> _GIVEN PASSAGE_:
- - - -
Eighty-seven days…

Do you make lists for things like groceries or to-do lists of any kind?  I do.  Sometimes I make practical lists of things we are doing to prepare for an event or projects in the house.  Sometimes I make dream lists, which are lists of things I would like to purchase if the opportunity arises. (You know, when the money tree grows.)  And, I make Biblical lists, which are things I want to work on in my own life using scripture as my guiding instruction.

I enjoy reading the Bible.  Something I like to talk frequently about concerning the Word of God is that it is living.  By this I mean that I can read a scripture I’ve already read over and over again, and sometimes God will choose to speak something directly to me through that scripture.  When that happens, it feels as if the scripture is brand new.  The Word of God never changes, yet it is always teaching and speaking new lessons to the heart of the individual reading it.  It’s an amazing concept, and I can’t stop sharing about it.
- - - -
> _EXTRACTED INFORMATION_:
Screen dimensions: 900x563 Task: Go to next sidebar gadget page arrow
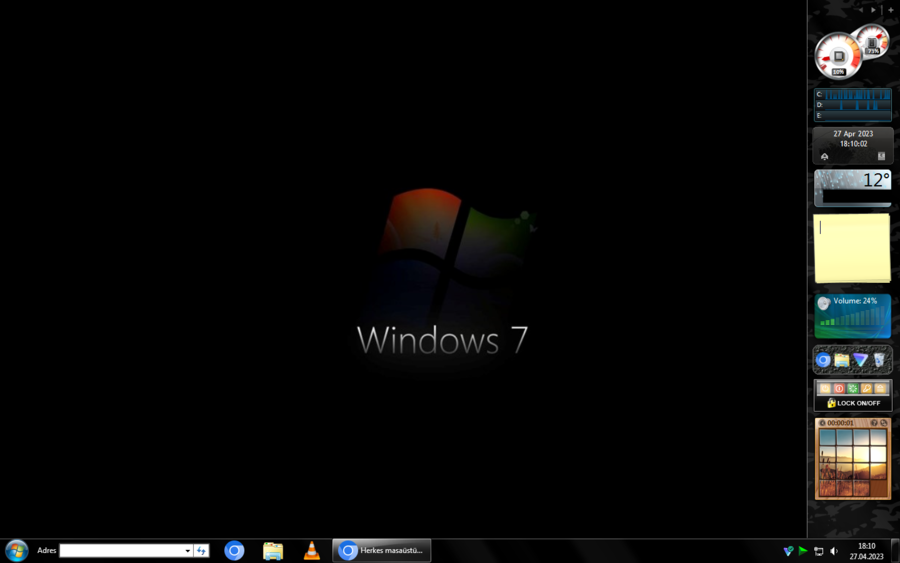click(x=873, y=10)
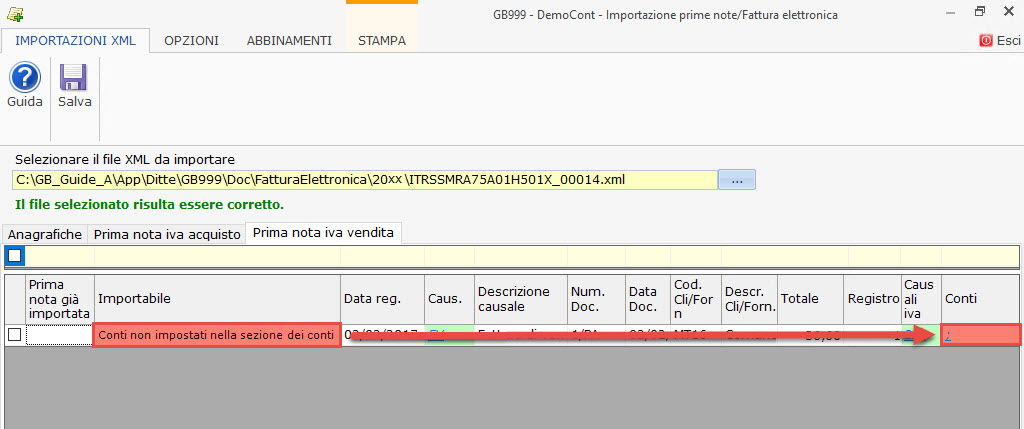Viewport: 1024px width, 429px height.
Task: Restore down the application window
Action: coord(980,13)
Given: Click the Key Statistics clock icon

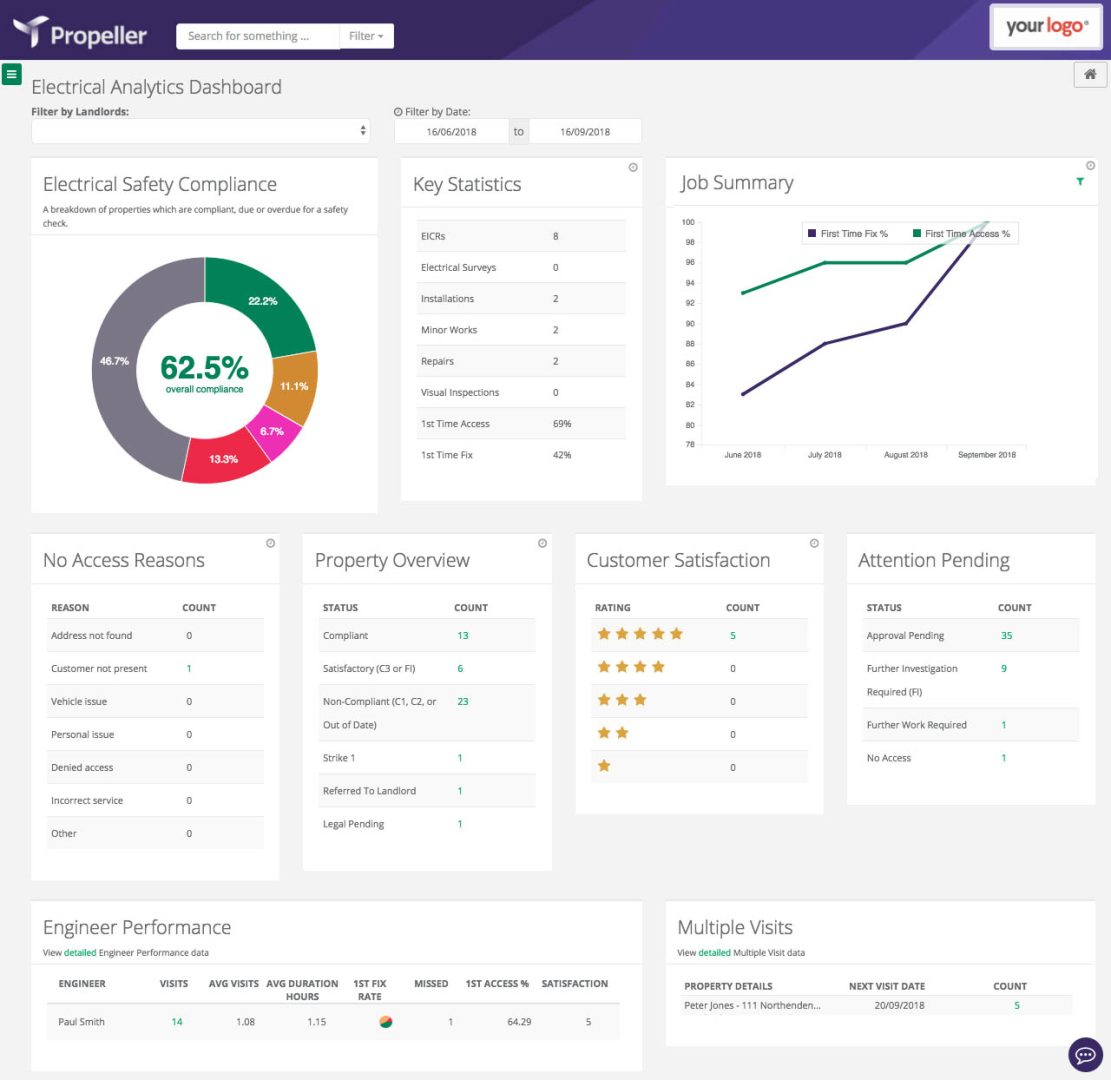Looking at the screenshot, I should 633,167.
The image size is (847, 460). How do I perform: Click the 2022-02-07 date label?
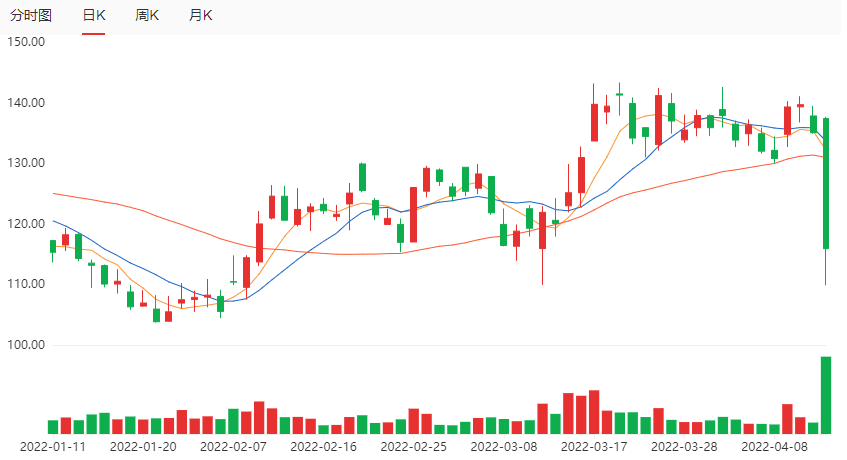point(234,447)
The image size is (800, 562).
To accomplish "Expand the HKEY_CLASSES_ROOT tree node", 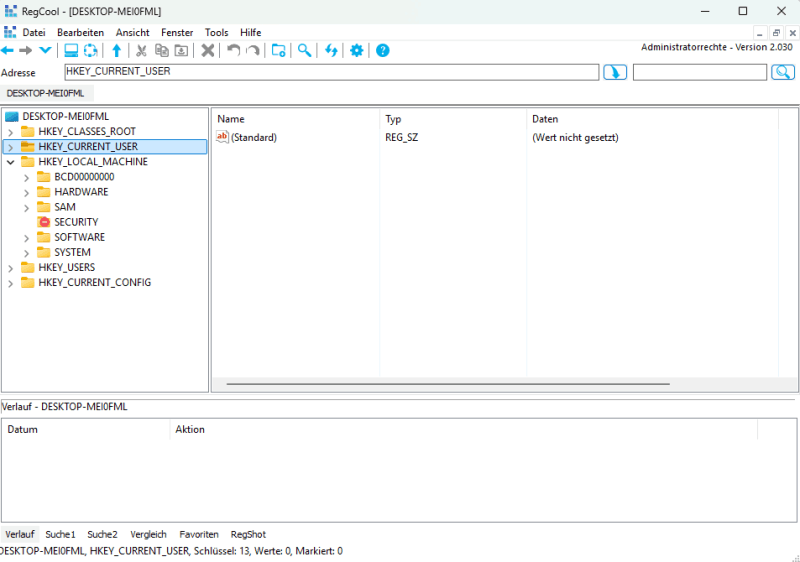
- - - -
> _EXERCISE GOAL_: Continue the post about making lists and reading the Bible, picking up after its last sentence.

> _RESULT FOR THIS EXERCISE_:
A few months ago, I was reading the Parable of the Sower in Luke chapter 8.  I had been wondering what ministry opportunities the Lord was going to give me.  I knew He had something for me, but I wasn’t sure how things were going to work out.  While reading, I felt as if the words written within this parable jumped to life right off the pages of my Bible and into my heart.  I felt the Lord told me to keep sowing seeds on the good ground, and it wouldn’t be long before those seeds would spring forth life.  I then needed to evaluate if “my ground” was sufficient for seeds to grow.  I needed to make sure I heeded Luke 8:15; I needed to make a list.

But the ones that fell on the good ground are those who, having heard the word with a noble and good heart, keep it and bear fruit with patience.  Luke 8:15 (N.K.J.V.)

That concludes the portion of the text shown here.